Don’t like ads as a general rule although Bing on Edge can “get it right” sometimes and show “specials” for an item in search. AI generated search–I find it more as a supplemental, secondary way of searching. When I complete an AI search, limited results are provided. AI generates a certain amount of information with a few links; a typical search provides nearly unlimited links that I can continue to scroll through as necessary. Some of the more relevant, “deeper” links are far down the scroll.
My experience so far . . . .
I don’t know anything about ads, AI, Google given I avoid all three.
I remain stunned to discover that Google proclaims that “people have been finding ads within AI overviews helpful”. People wanting AI is by itself a surprise for many of us I presume, but that they moreover would find AI more helpful with a zest (an increasing zest as stated by the article) of advertisement is beyond my understanding.
Concerning AI, if I do avoid it when force-fed (in particular on search engines), I do happen to give it a try but ONLY when totally disconnected from a site’s specificity : I deeply dislike the trend which proudly present their product with “AI-inside” as we knew in the past with “Intel-inside”, even when AI is absolutely not helpful for the product, not to mention the AI label being showed-off even if reality is a simple algorithm far from any form of true AI … the fashion is AI-Super hero, AI-For President … hysterical.
“I deeply dislike the trend which proudly present their product with “AI-inside””.
I agree. Remember Coca-Cola Christmas or Super ball ads proudly saying that they are 100% AI made? Reminds me NFTs and blockchain trend when every company had to integrate blockchain into their products. That backfired badly due to a concept of blockchain that does not lend itself to many applications. I also remember old time when all China stuff was popular. Sometimes in 1998-1999, almost empty website China.com got billion dollar IPO. Trend chasing is hell of a powerful drug.
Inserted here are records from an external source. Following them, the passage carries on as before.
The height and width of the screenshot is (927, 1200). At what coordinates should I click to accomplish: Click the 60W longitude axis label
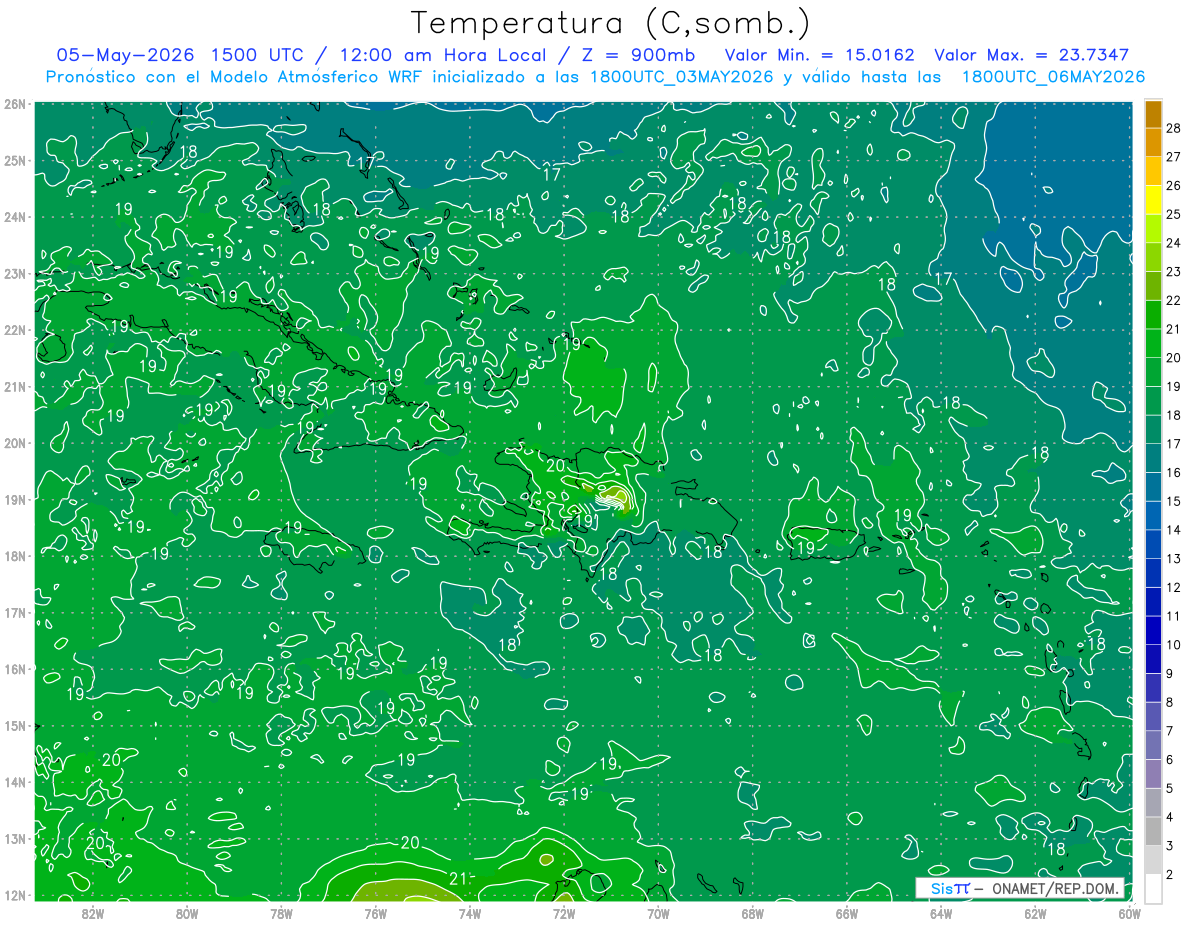pos(1129,913)
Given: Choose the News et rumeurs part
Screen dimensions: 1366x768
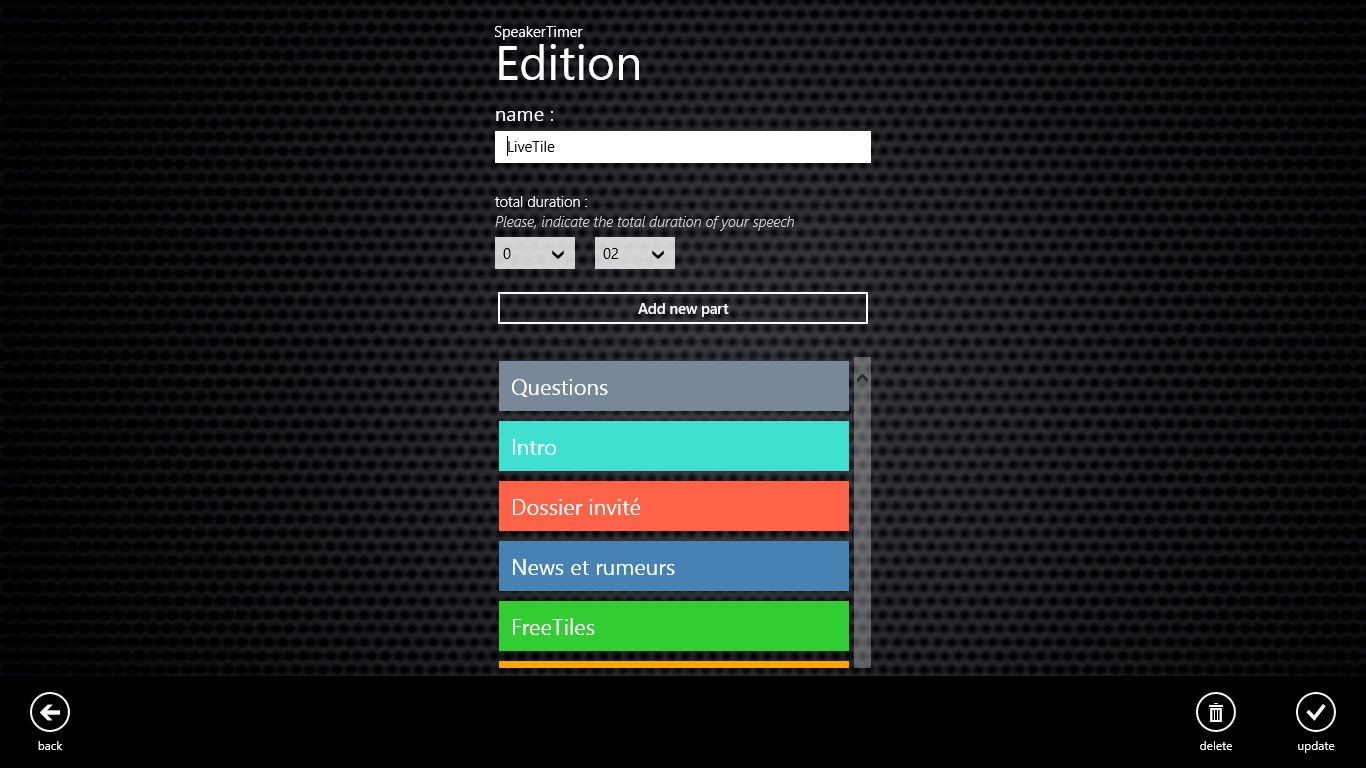Looking at the screenshot, I should point(673,567).
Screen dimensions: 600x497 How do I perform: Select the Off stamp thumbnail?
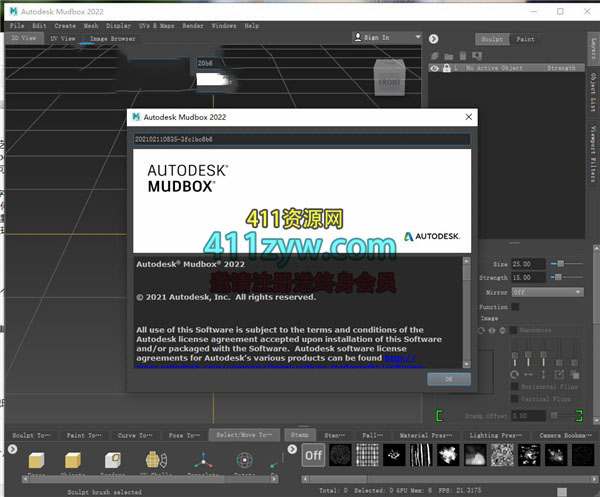coord(313,455)
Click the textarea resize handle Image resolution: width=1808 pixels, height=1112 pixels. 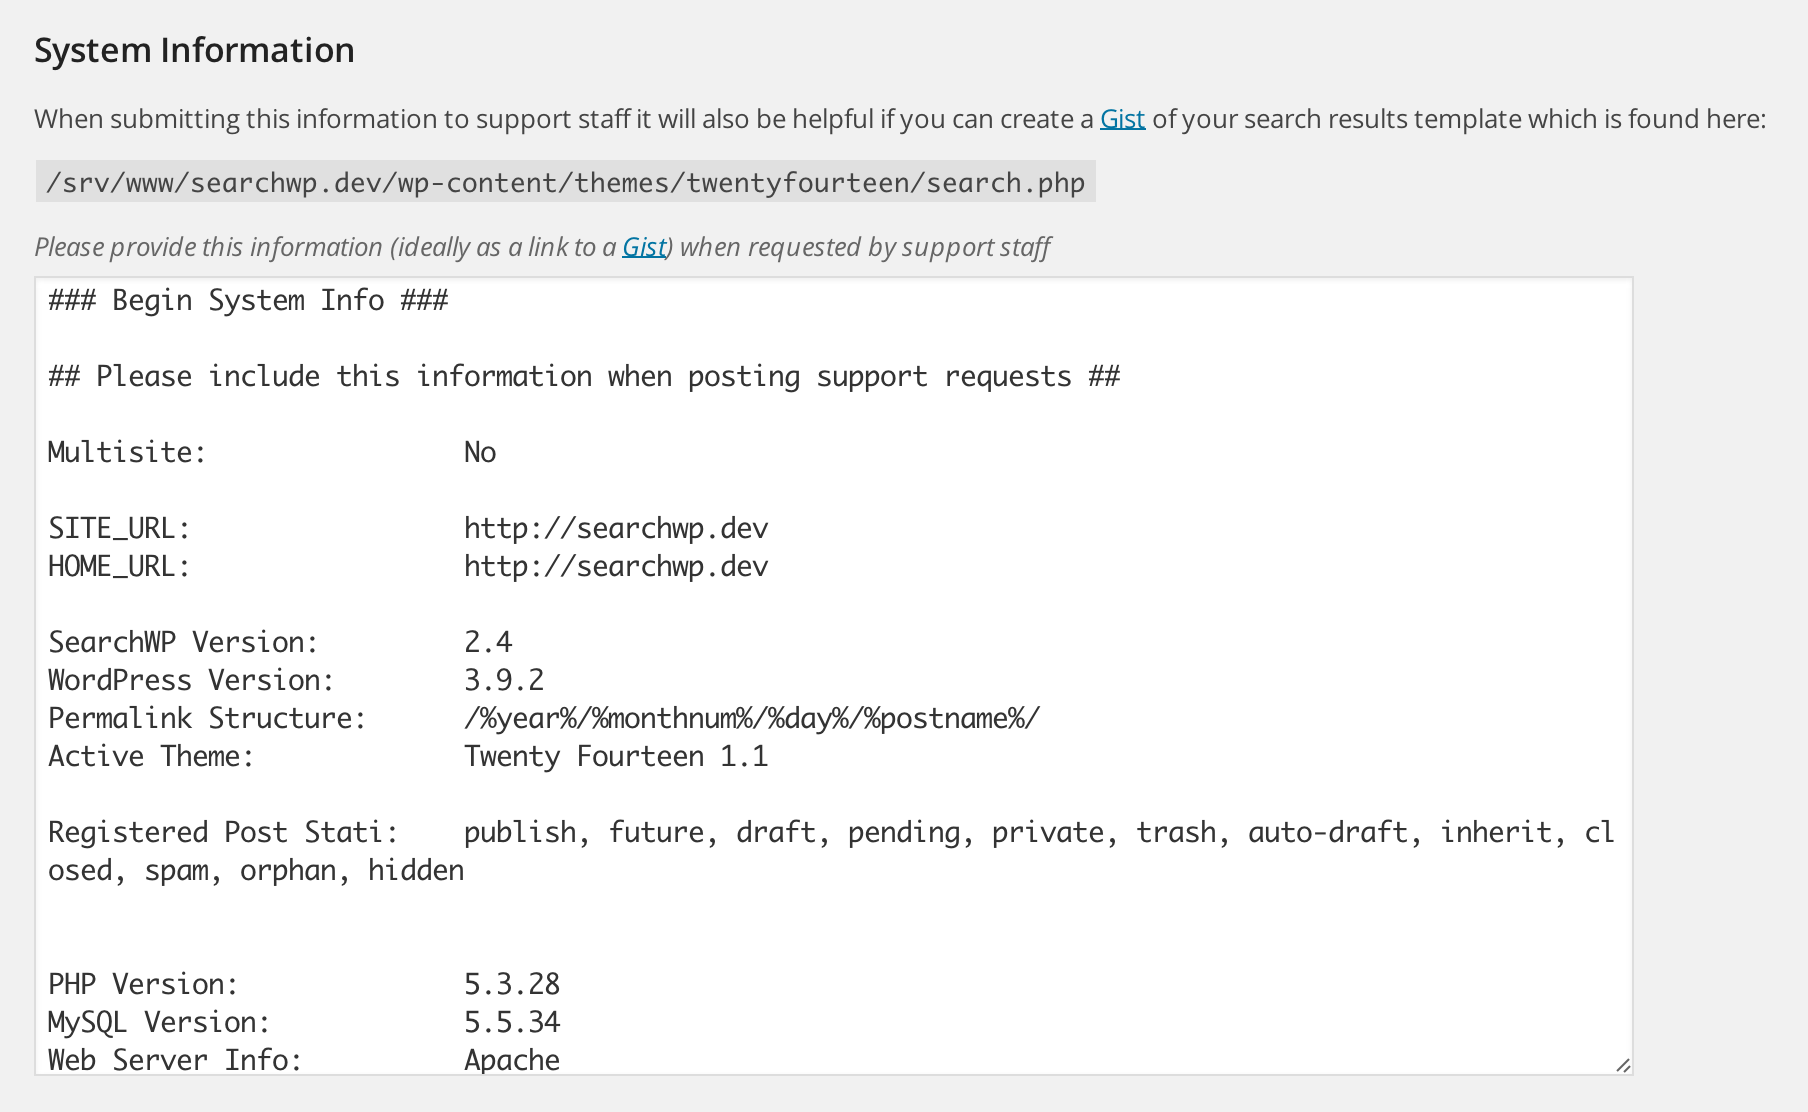coord(1622,1063)
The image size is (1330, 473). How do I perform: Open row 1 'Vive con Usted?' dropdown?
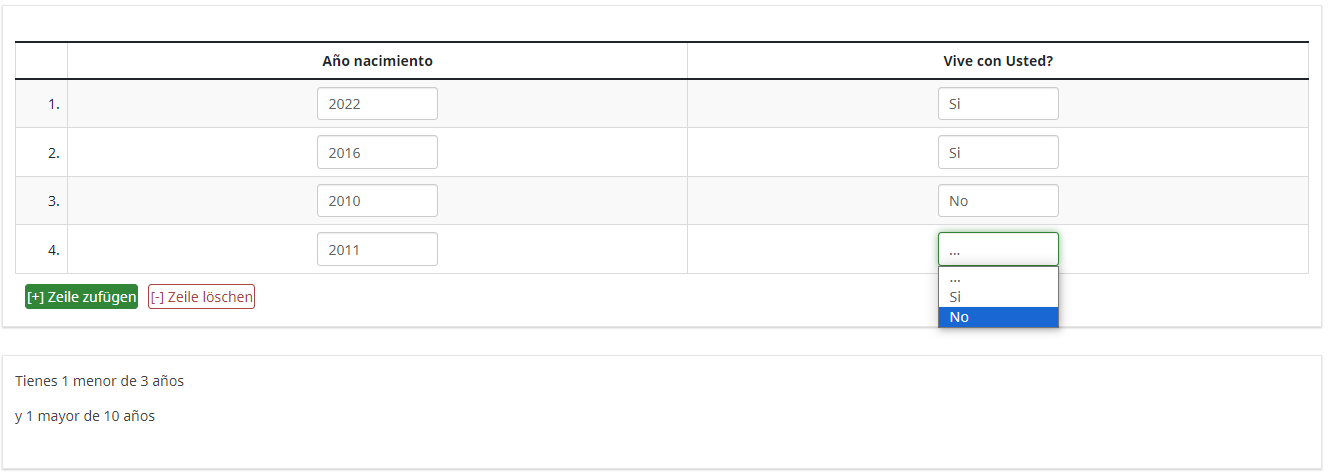point(997,104)
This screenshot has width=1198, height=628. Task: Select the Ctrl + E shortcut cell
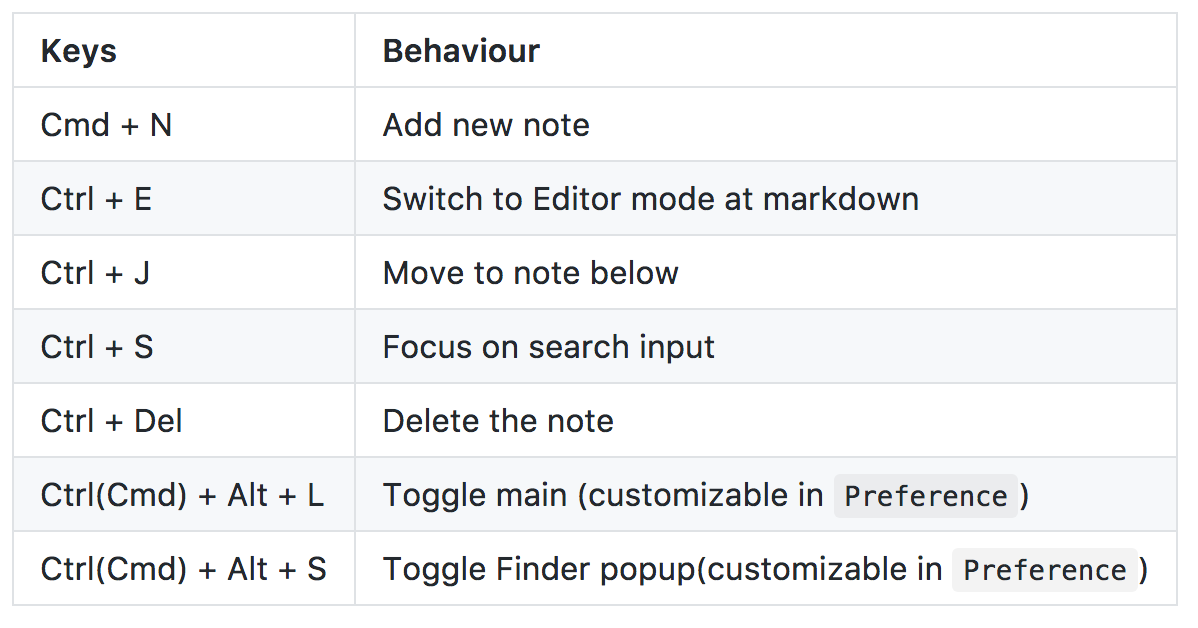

But if you check YouTube or TikTok, you have to admit that AI slop channels have huge viewerships. Maybe viewers numbers are bought. But if they are not bought, that means that there are literally hundreds of millions of people watching that garbage voluntarily and prefer AI to real channels.
I do not want to use this AI ads feature… How do I turn it off?
You could try a different search engine. If you want to use Google Search, use a good content blocker like uBlock Origin to block ads.
I was trying to order a Dominos pizza on the phone the other day. When the phone rings too many times an AI order bot answers. It usually works ok.
I told the bot “2 medium 2 topping pizzas”, it replied “1 large 3 topping pizza is that correct?”. I went through this on a repeating loop a few times. Then I said “I want to talk to a real person” the AI replied “I am a real person”.
When I went to Dominos in person to place an order, because I had no choice, I told them abouut this and they were blown away, “It said what!?!”.
The point being, maybe that was the “real person” that found AI ads useful?
There you see…. Google just can’t resist the temptation to bombard users with ads when they’ve performed a search for something. I only use Qwant, but if that fails, then I switch to Startpage.